Re: NATLANG: Gaidhlig volunteer needed
From: | Thomas Leigh <thomas@...> |
Date: | Sunday, April 9, 2006, 3:37 |
Sgrìobh Benct Philip MacIain:
> Also while we are in the subject of Goidelic languages:
> How come Scots Gaelic uses grave accent for length when
> Irish and most (all?) other languages using accent for
> length use the acute? Different at all costs? Or did
> early printers in Scotland only have fonts equipped for
> French and Italian that didn't have all vowels with acute?

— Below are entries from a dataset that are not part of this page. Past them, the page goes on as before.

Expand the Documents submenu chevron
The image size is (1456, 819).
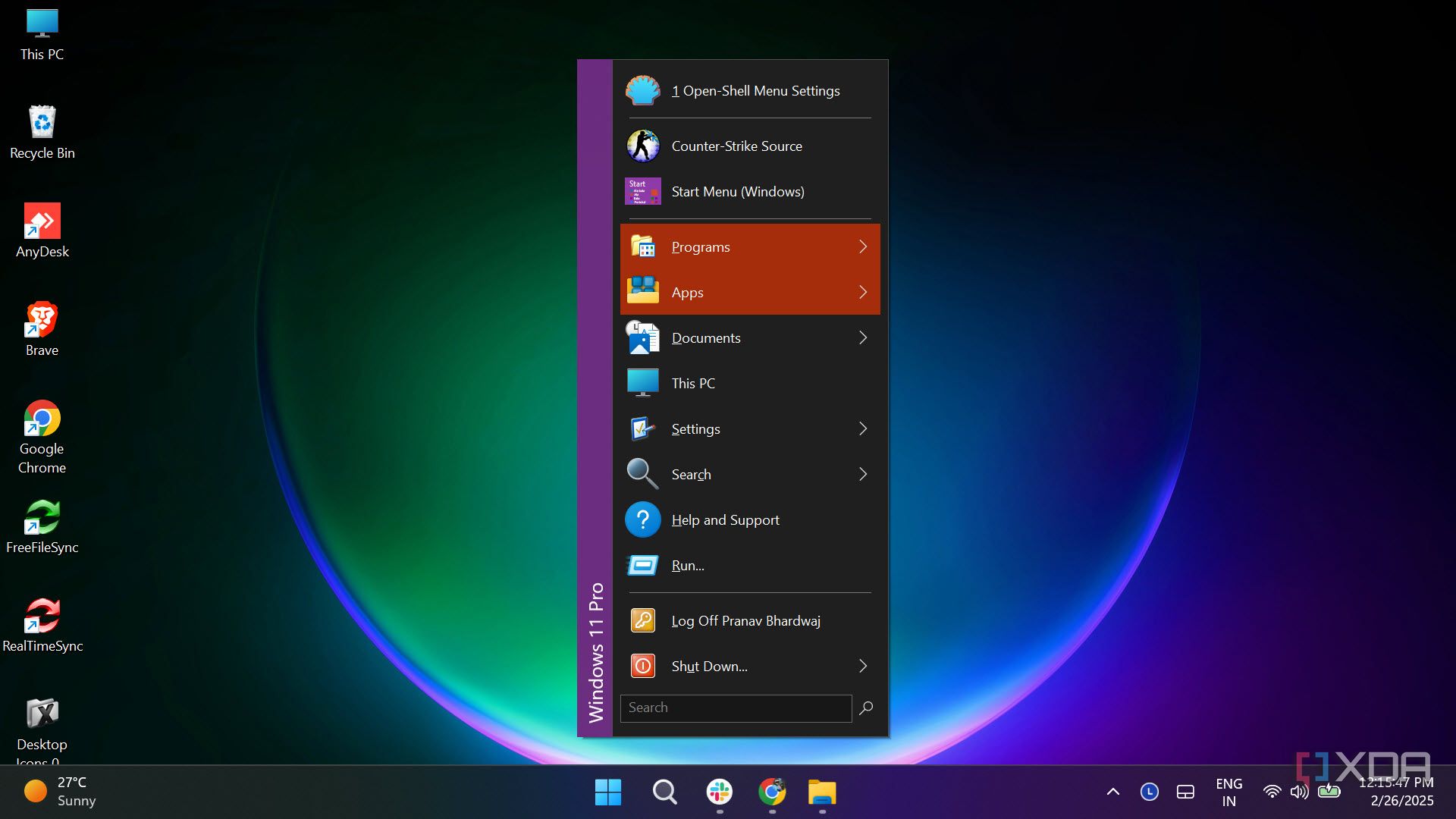tap(862, 338)
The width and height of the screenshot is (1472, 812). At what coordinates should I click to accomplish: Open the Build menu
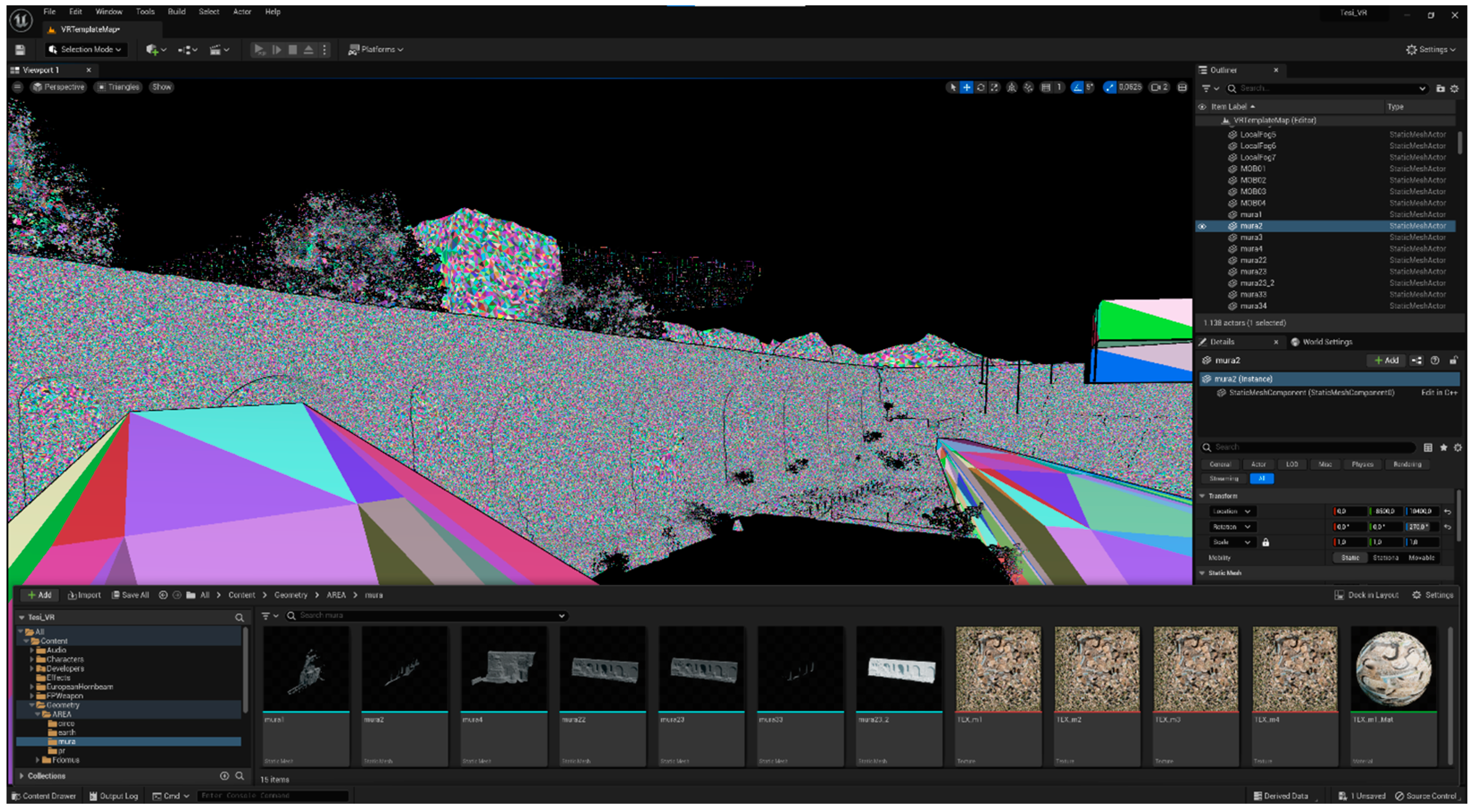tap(176, 12)
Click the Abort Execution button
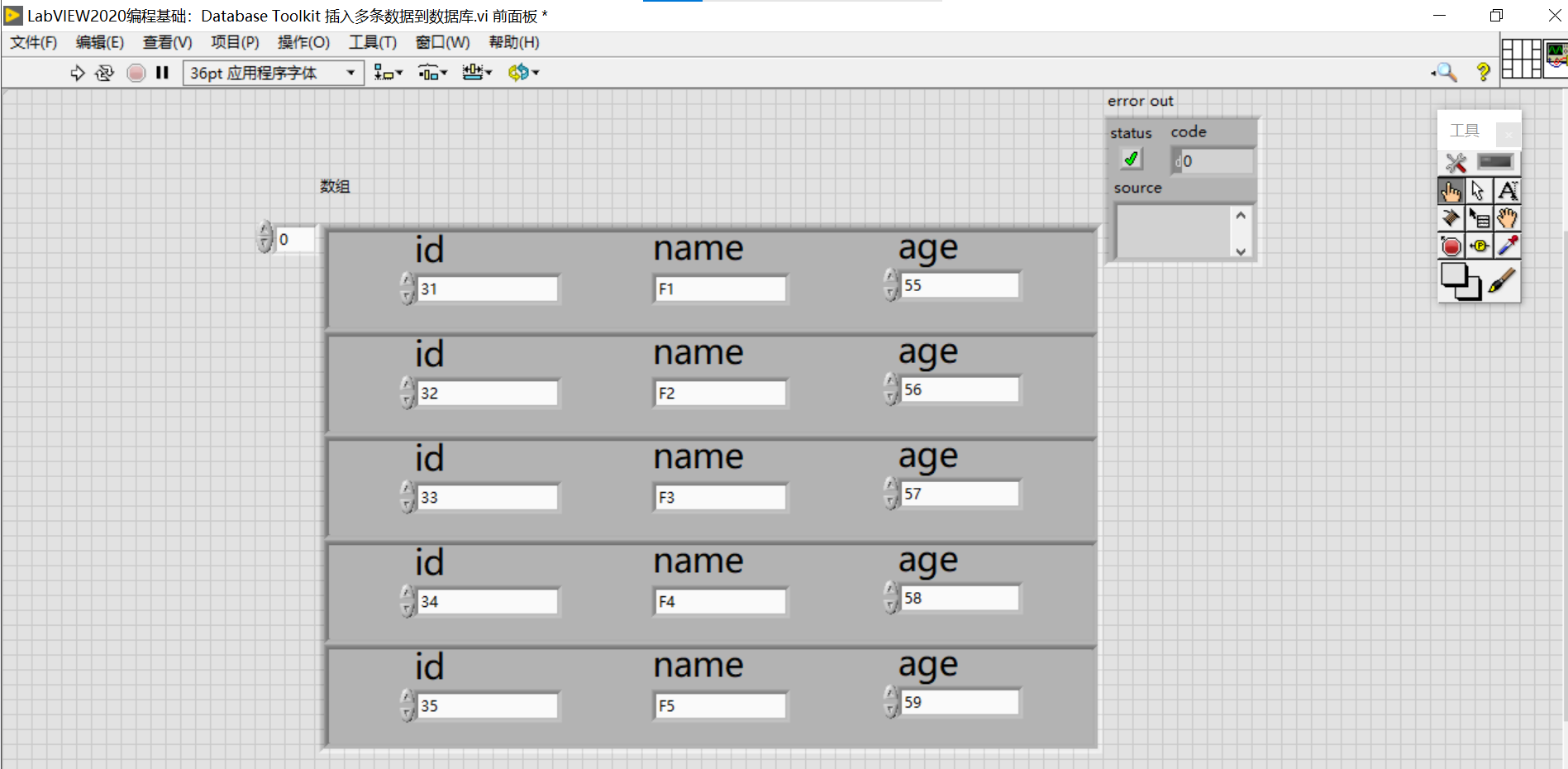 point(136,73)
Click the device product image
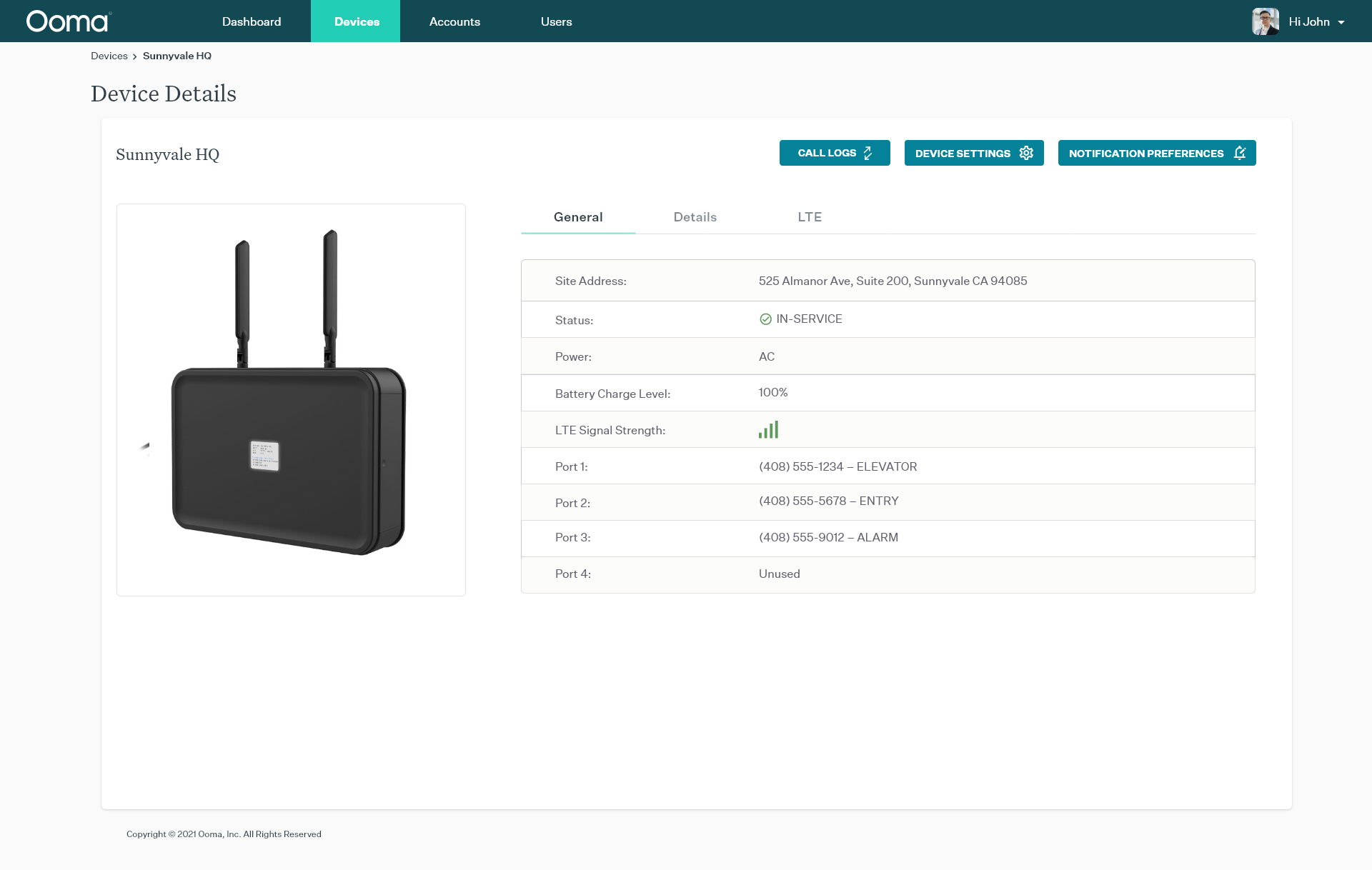 [x=291, y=400]
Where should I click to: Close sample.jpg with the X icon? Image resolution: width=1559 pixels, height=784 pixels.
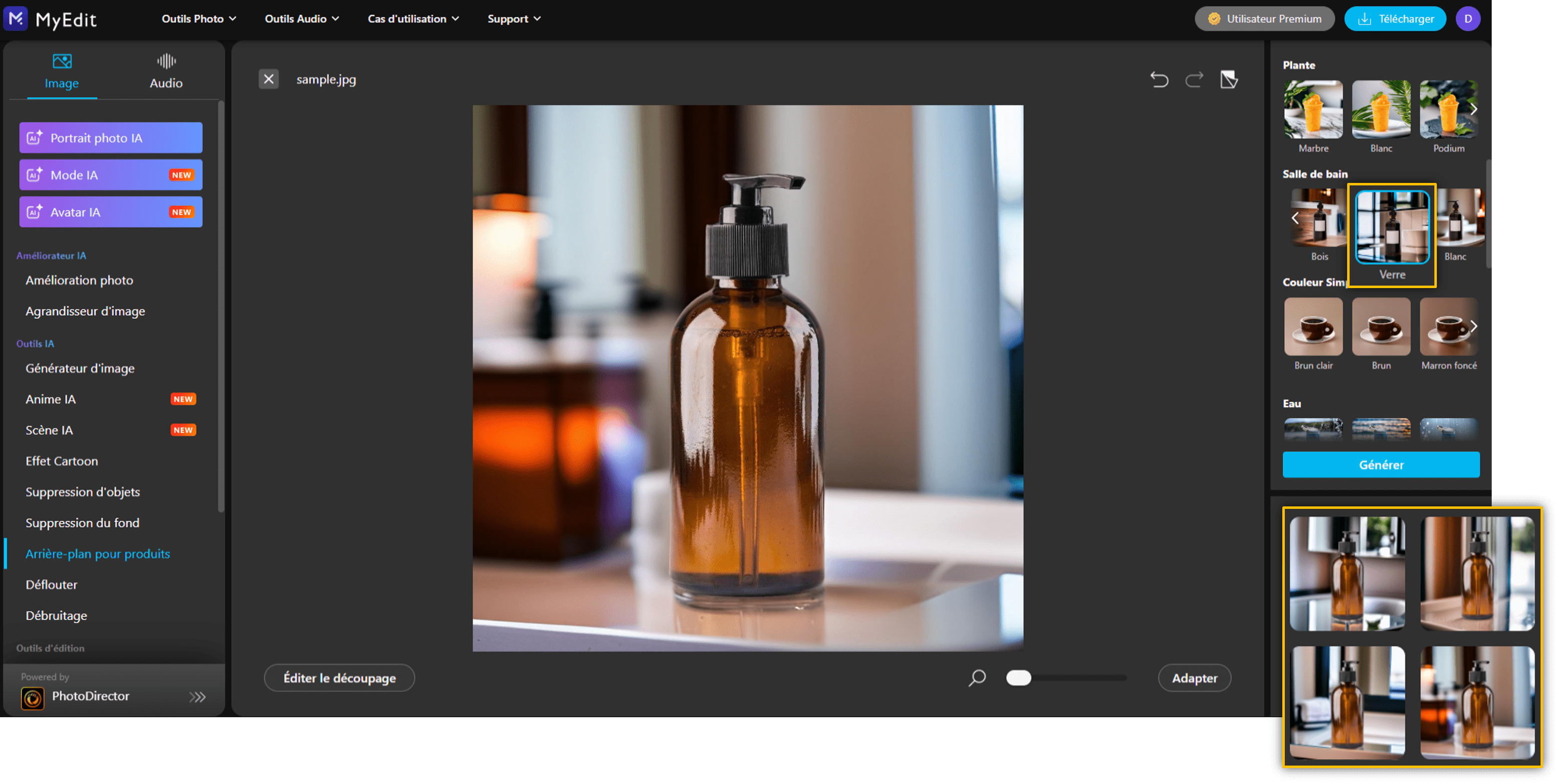click(269, 79)
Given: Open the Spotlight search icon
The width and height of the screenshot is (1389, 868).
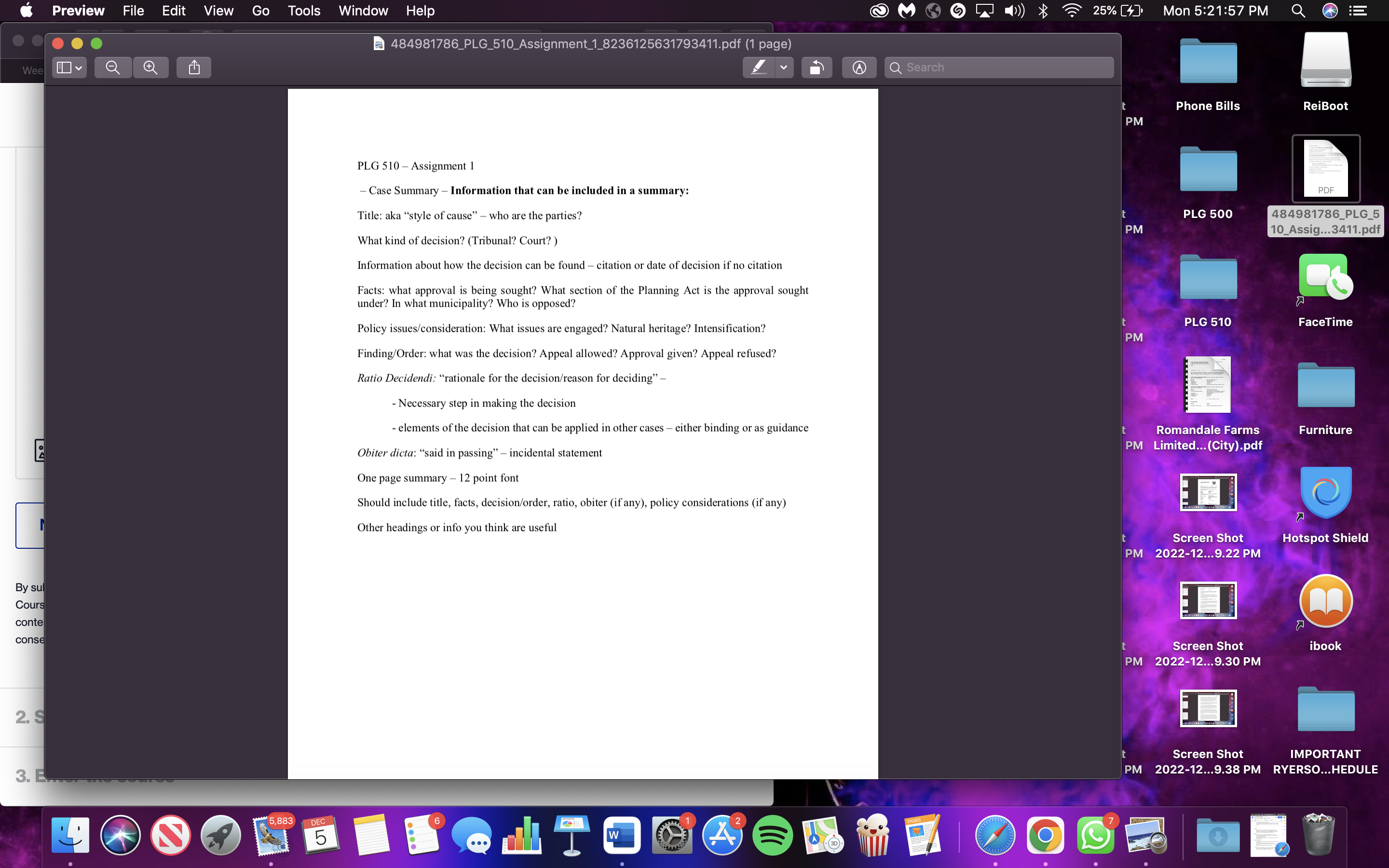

I suspect the latter rather than the former. In what one might call
"traditional" Scottish Gaelic orthography -- the established orthography
used throughout the 19th century (and maybe before, I don't know how far
back it goes) and most of the twentieth, vowel length was (in most
instances) indicated with a grave accent on a, i, u and either the grave
or acute on e and o according to the vowel quality (grave for open,
acute for closed). However, established spelling notwithstanding, vowel
quality (heck, not just vowel quality, but the vowel, period!) varies
from dialect to dialect.
In 1980, the Gaelic Orthographic Committee (or Commission? I forget what
the C in GOC stands for!) published what was intended to be a
standardisation of spellings for the purpose of school examinations, in
response to the "chaotic state" (or so we're told!) of students'
spelling; concerning accents, one presumes that some students must have
been marking vowel quality of e and o according to the way they spoke
rather than the prescribed spellings for each word. In any case, one of
the revisions that GOC did was to abolish the vowel quality distinction
and prescribe the use of one accent only -- the grave, since it was the
more common -- to indicate vowel length. For native speakers, this was
not a big deal (and probably made spelling easier!) since vowel length
is phonemic but vowel quality is not. It upset many learners, though,
who complain about no longer knowing how words ought to be pronounced.
(As an aside, I've often wondered, but never gotten an answer, why some
people make such a fuss about the loss of an orthographic representation
of a non-phonemic quality distinction in long vowels, when the same
quality distinction in short vowels has never been indicated in the
orthography, and nobody ever complains about that.)
Other revisions in the GOC orthography include getting rid of a lot of
apostrophes (e.g. _'gam_ "at my" and _g'am_ "to my" both > _gam_, _cha'n
eil_ "am/is/are not" > _chan eil_) and the fixing of /@/ in final
unstressed syllables as _a_ (traditionally _a_, _o_ or _u_) after
non-palatalised consonants and _ea_ (traditionally _ea_ or _io_) after
palatalised consonants. Most Gaelic publishers and educational
establishments adopted the GOC revisions, so these spellings are the
ones you usually see in printed Scottish Gaelic today.
Getting back to your original question of why the grave was used in the
first place, I don't know, although I suspect it was a simple matter of
what the early printers had available, which then became convention.
Perhaps analogous to how Welsh printers didn't have enough _k_'s, so
they used only _c_ for /k/, which then became the standard spelling.